Our present invention relates to ceramic materials in general and, in particular, to semiconductive ceramic materials composed principally of strontium titanate, SrTiO.sub.3, and having a voltage-dependent nonlinear resistance. The ceramic materials according to our invention find a typical application in varistors known also as voltage-dependent resistors.
Parallel connections of varistors and capacitors have been used extensively for the absorption or suppression of abnormal voltages in electronic circuits. It is obvious, then, that devices possessing both varistor and capacitor functions can attain the same purpose with simpler circuit configurations. Our European Patent Publication No. 44,981, dated Feb. 3, 1982, describes and claims semiconductive ceramic compositions in a perovskite structure consisting primarily of SrTiO.sub.3, suitable for use in varistors capable of such a dual function. The dual-purpose ceramic varistors according to this prior art can favorably suppress abnormal voltages without the aid of capacitors.
The conventional SrTiO.sub.3 ceramic varistors, however, proved to be susceptible to voltage or current surges. In order to make them surge-proof and hence to widen their field of applications we have proposed improved SrTiO.sub.3 ceramics in our European Patent Application No. 82,106,421.9 filed July 16, 1982, now Patent Publication No. 70,540 dated Jan. 26, 1983. The improved SrTiO.sub.3 ceramics contain sodium monoxide, Na.sub.2 O, as a surgeproofing agent. The varistors made from the SrTiO.sub.3 -Na.sub.2 O ceramics can well withstand voltage and current surges, besides being capable of functioning not only as such but also as capacitors.
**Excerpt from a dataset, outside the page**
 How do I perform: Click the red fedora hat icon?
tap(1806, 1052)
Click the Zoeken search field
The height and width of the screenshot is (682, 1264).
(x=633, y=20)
Although satisfactory for most practical purposes, the known SrTiO.sub.3 -Na.sub.2 O ceramic varistors have still proved to have one weakness in a limited field of applications. It is the temperature dependence of the varistor voltage (i.e., in the volt-ampere curve of the varistor, the voltage at which the current starts rising in magnitude). Varistors whose varistor voltages change less in a wider range of temperatures will find their way into electronic circuits of motor vehicles or the like, where they are expected to function properly in a temperature range as wide as from -40.degree. to +120.degree. C.